== Data shown

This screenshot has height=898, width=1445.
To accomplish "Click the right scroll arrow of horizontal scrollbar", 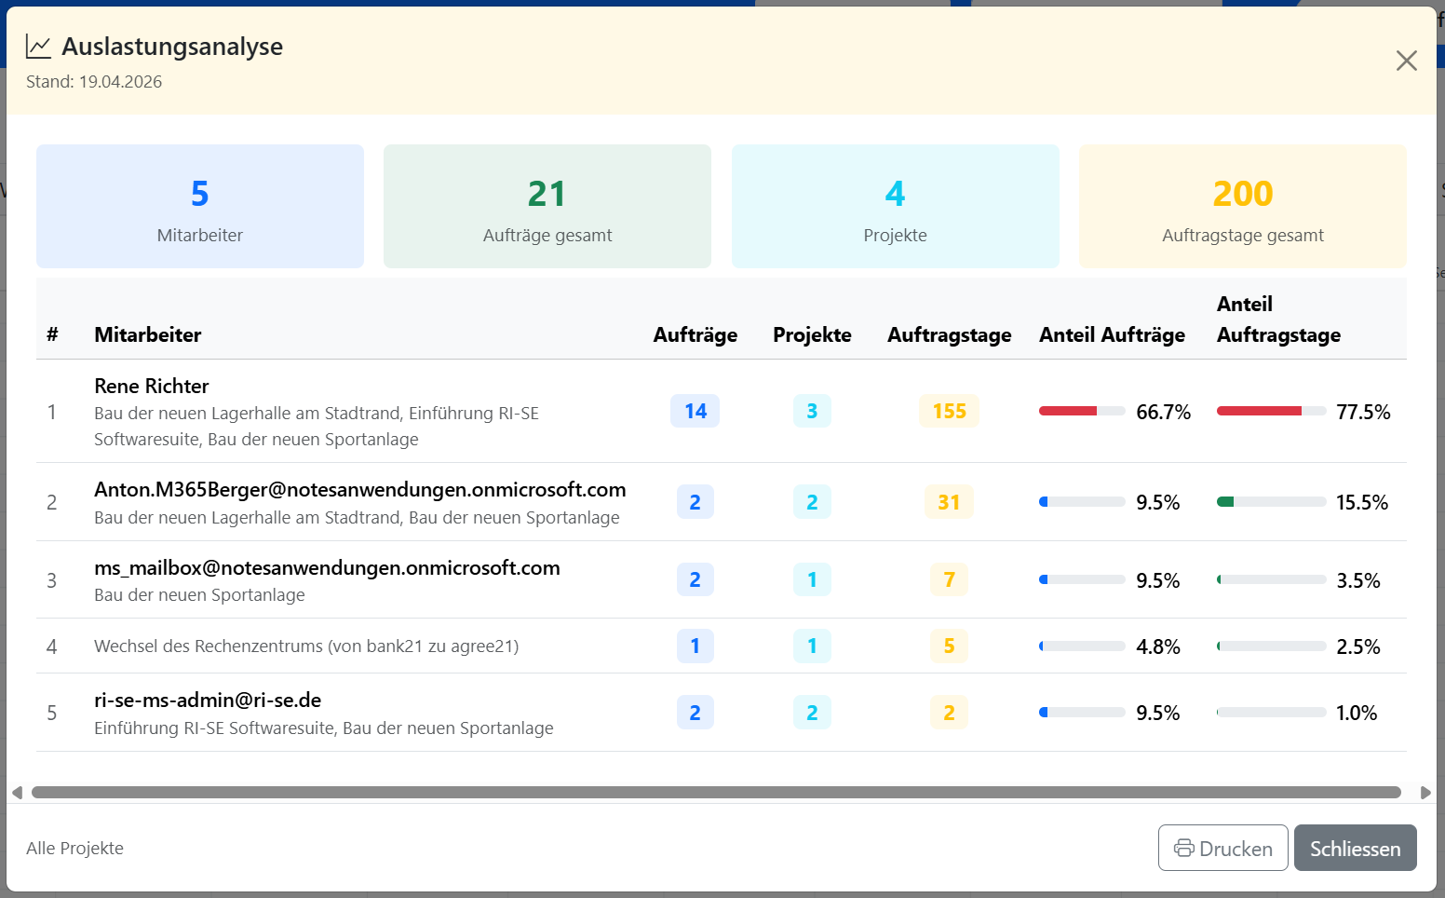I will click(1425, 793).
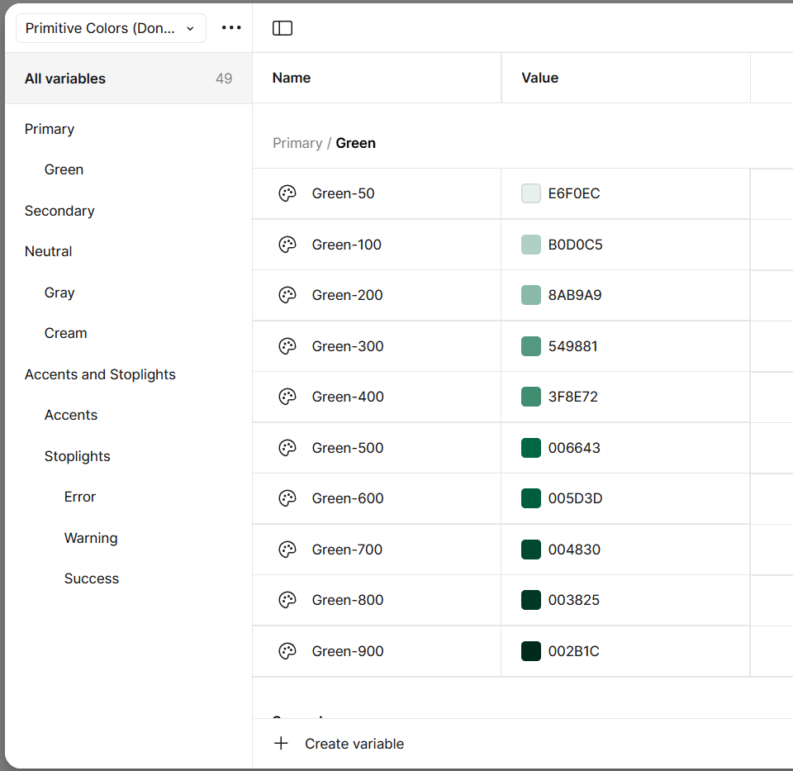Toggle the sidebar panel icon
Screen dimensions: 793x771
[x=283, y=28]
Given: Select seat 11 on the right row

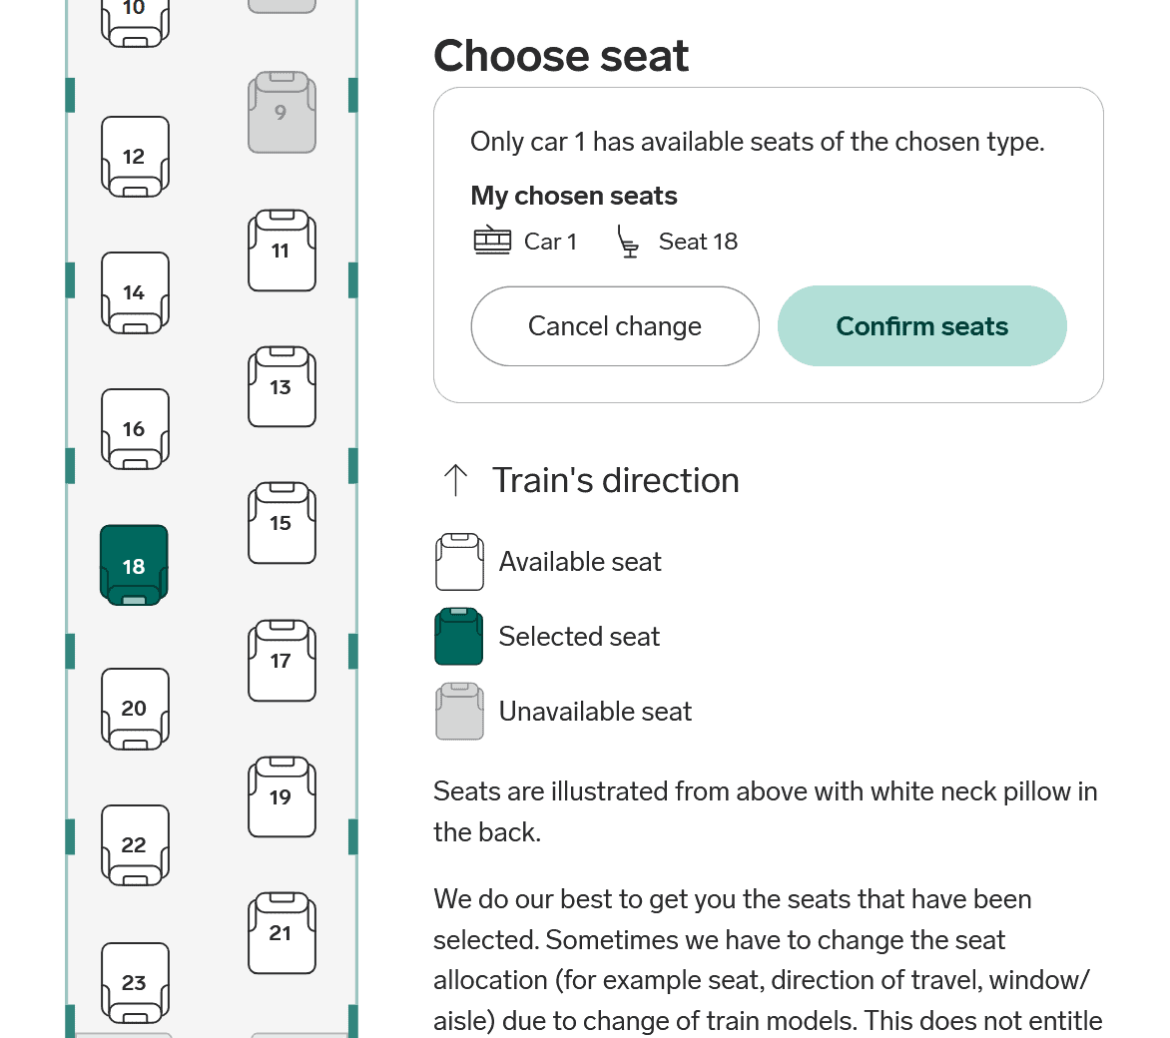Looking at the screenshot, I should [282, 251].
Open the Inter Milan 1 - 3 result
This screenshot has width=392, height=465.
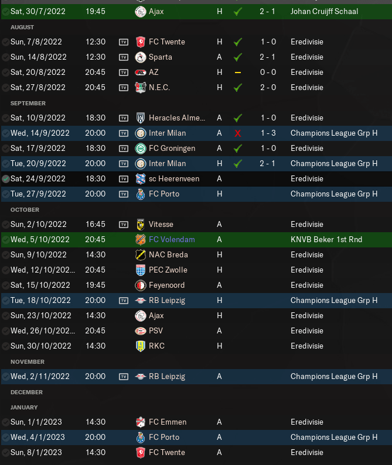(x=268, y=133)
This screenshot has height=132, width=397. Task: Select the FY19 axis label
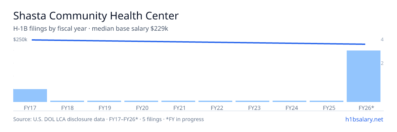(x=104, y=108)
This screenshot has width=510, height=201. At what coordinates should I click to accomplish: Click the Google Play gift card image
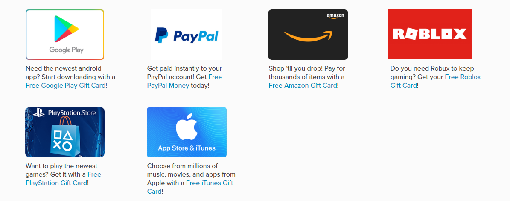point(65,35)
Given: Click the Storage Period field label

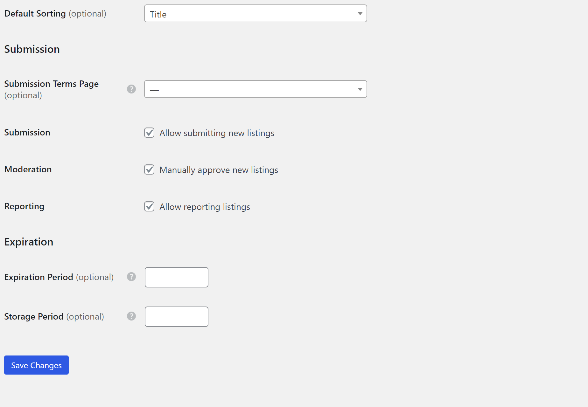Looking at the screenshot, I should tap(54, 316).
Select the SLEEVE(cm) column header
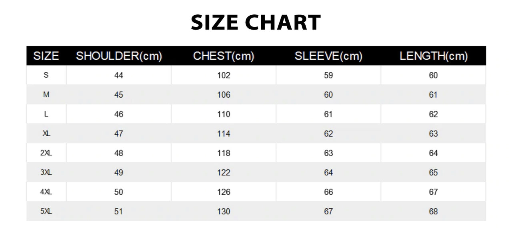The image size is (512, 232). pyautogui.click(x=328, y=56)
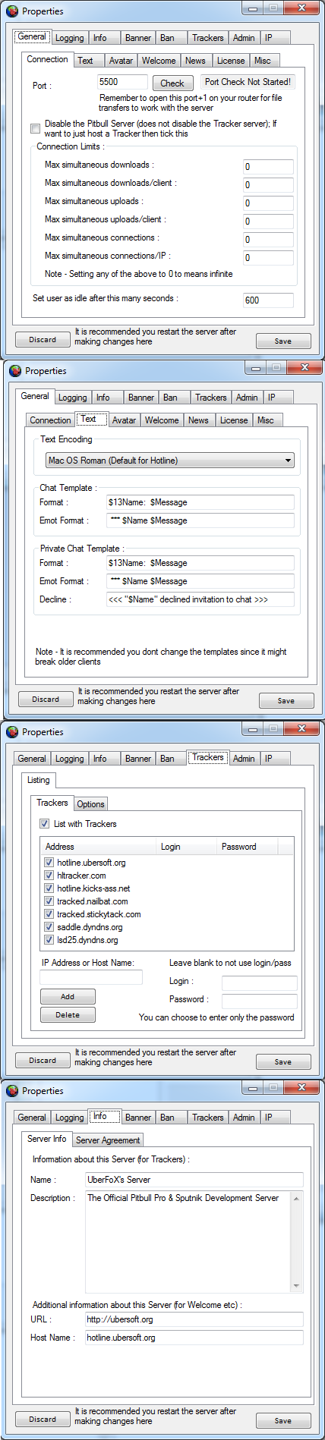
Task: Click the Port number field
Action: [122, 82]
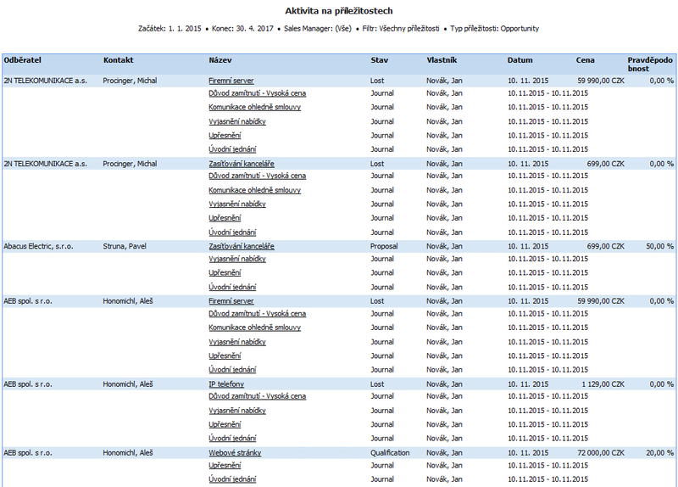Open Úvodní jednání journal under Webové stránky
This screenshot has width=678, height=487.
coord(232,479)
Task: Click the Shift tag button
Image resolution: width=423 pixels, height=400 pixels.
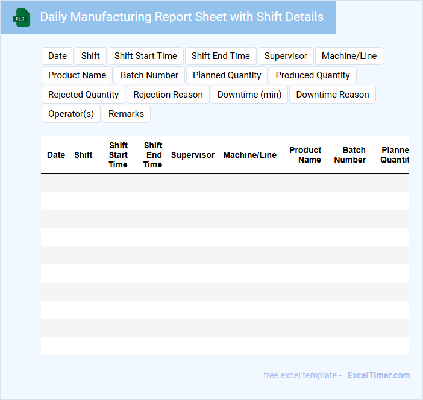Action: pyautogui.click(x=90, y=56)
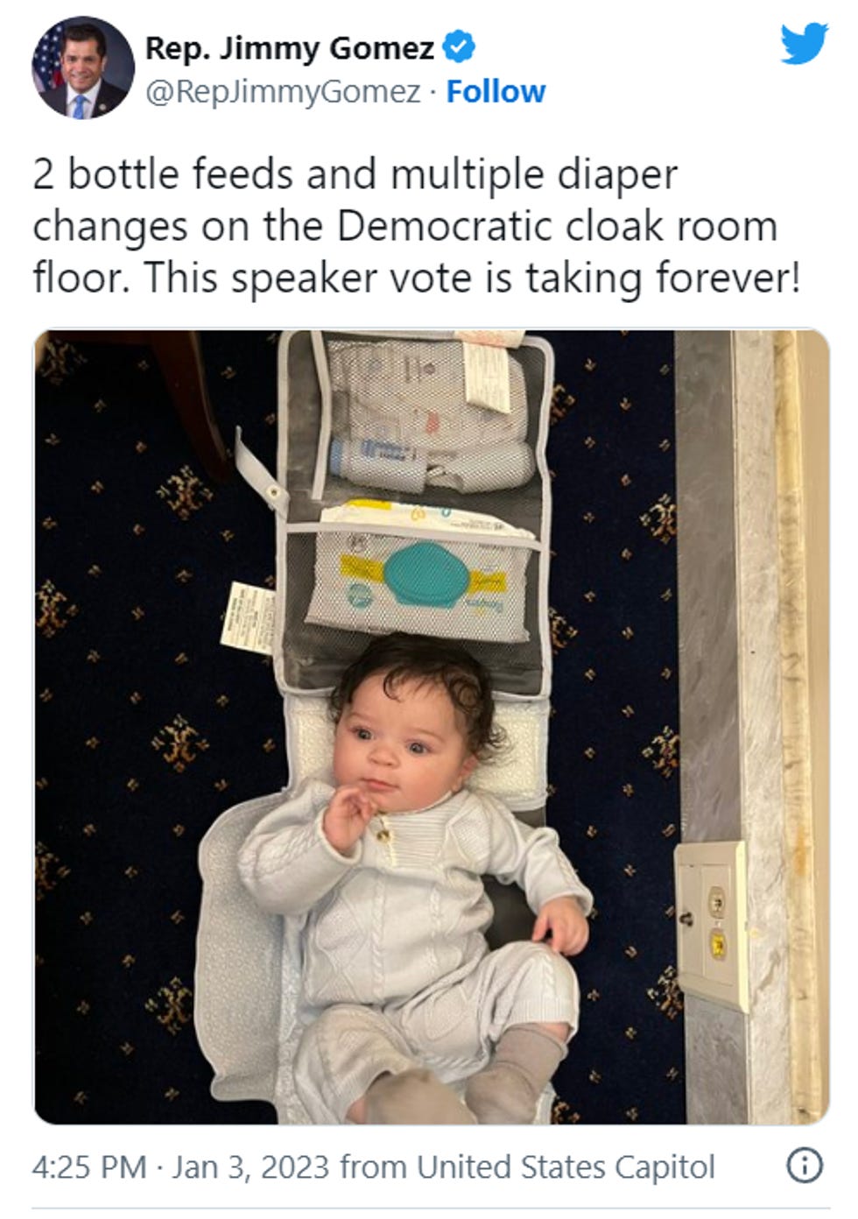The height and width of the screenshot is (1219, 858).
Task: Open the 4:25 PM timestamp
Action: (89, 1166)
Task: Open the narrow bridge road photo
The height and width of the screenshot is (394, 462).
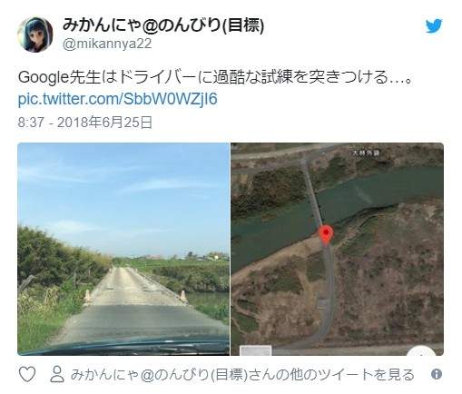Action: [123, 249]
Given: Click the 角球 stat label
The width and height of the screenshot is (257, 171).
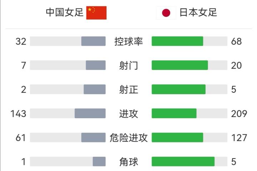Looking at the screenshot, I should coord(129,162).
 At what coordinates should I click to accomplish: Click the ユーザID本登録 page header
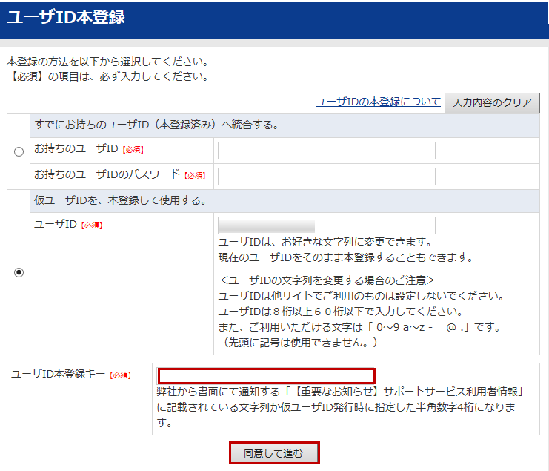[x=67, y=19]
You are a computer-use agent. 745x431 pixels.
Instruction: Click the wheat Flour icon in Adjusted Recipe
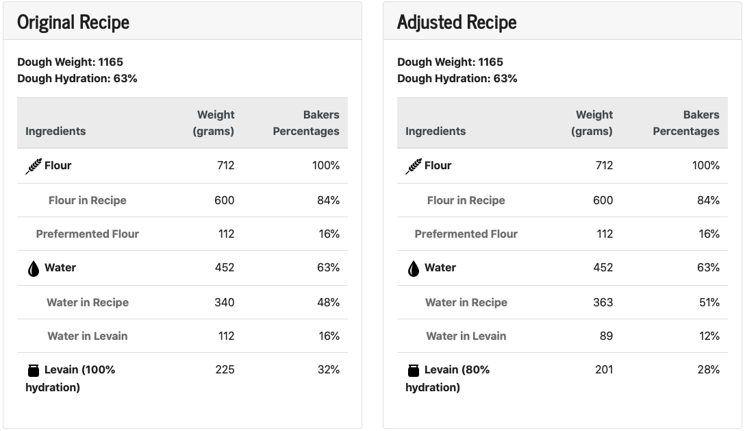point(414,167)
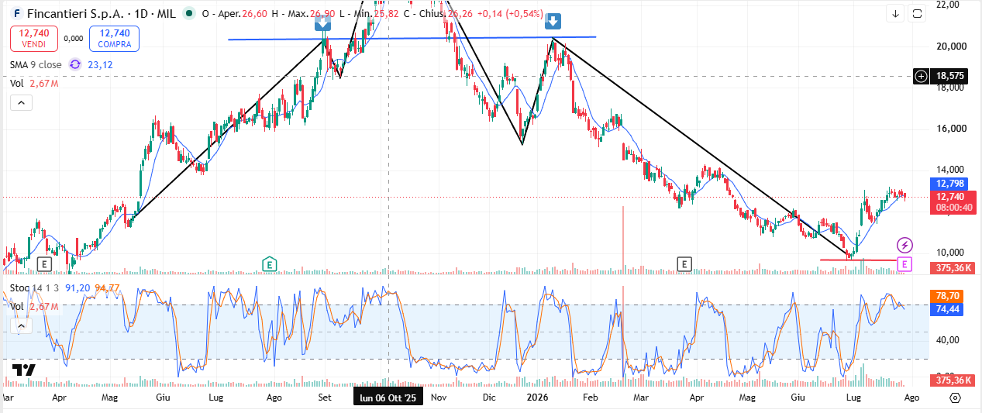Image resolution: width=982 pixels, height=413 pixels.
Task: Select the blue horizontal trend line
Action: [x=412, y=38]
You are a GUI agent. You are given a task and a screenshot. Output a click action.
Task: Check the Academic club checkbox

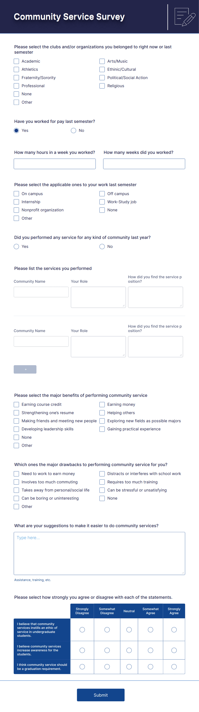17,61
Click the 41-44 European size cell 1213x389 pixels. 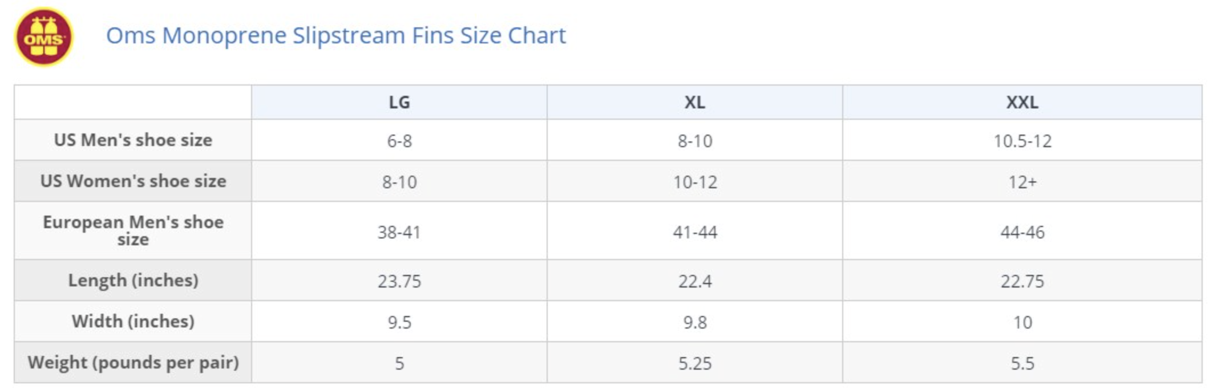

====

Lines from the entries that contain the string "agent" must be found and copied.

You are a computer-use agent. 745x431 pixels.
You are a GUI agent. You are given a task and a screenshot. Output a click action.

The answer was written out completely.